··· Data for processing

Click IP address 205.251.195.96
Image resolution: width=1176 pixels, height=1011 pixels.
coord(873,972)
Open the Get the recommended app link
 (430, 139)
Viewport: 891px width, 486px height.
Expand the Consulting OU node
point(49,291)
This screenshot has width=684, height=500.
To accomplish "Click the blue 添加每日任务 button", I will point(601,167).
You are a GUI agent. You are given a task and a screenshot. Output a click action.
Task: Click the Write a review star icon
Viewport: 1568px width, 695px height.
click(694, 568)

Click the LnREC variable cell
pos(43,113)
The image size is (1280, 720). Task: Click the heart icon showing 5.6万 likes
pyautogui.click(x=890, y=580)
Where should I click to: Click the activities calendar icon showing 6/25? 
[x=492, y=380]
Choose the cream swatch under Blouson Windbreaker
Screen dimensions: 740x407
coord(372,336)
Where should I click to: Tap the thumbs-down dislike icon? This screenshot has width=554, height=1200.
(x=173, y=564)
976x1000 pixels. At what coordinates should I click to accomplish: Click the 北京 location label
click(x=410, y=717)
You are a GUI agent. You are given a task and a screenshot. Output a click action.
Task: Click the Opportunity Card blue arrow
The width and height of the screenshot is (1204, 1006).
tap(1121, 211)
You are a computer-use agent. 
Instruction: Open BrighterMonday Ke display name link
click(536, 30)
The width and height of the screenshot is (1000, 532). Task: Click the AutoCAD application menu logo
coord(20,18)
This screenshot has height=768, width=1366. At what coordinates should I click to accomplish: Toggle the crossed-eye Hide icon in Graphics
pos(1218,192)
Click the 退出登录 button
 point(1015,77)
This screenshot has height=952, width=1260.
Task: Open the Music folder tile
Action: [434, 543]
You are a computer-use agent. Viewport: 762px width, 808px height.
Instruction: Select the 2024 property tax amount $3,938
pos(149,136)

······

» **Problem description**
Line by line, return the whole listing without a single difference.

» **Problem solution**
Click IP address 205.251.195.96
Image resolution: width=1176 pixels, height=1011 pixels.
coord(873,972)
Open the Get the recommended app link
 (430, 139)
Viewport: 891px width, 486px height.
Expand the Consulting OU node
point(49,291)
This screenshot has width=684, height=500.
To accomplish "Click the blue 添加每日任务 button", I will point(601,167).
You are a GUI agent. You are given a task and a screenshot. Output a click action.
Task: Click the Write a review star icon
Viewport: 1568px width, 695px height.
click(694, 568)

Click the LnREC variable cell
pos(43,113)
The image size is (1280, 720). Task: Click the heart icon showing 5.6万 likes
pyautogui.click(x=890, y=580)
Where should I click to: Click the activities calendar icon showing 6/25? 
[x=492, y=380]
Choose the cream swatch under Blouson Windbreaker
Screen dimensions: 740x407
coord(372,336)
Where should I click to: Tap the thumbs-down dislike icon? This screenshot has width=554, height=1200.
(x=173, y=564)
976x1000 pixels. At what coordinates should I click to accomplish: Click the 北京 location label
click(x=410, y=717)
You are a GUI agent. You are given a task and a screenshot. Output a click action.
Task: Click the Opportunity Card blue arrow
The width and height of the screenshot is (1204, 1006).
tap(1121, 211)
You are a computer-use agent. 
Instruction: Open BrighterMonday Ke display name link
click(536, 30)
The width and height of the screenshot is (1000, 532). Task: Click the AutoCAD application menu logo
coord(20,18)
This screenshot has height=768, width=1366. At what coordinates should I click to accomplish: Toggle the crossed-eye Hide icon in Graphics
pos(1218,192)
Click the 退出登录 button
 point(1015,77)
This screenshot has height=952, width=1260.
Task: Open the Music folder tile
Action: [434, 543]
You are a computer-use agent. Viewport: 762px width, 808px height.
Instruction: Select the 2024 property tax amount $3,938
pos(149,136)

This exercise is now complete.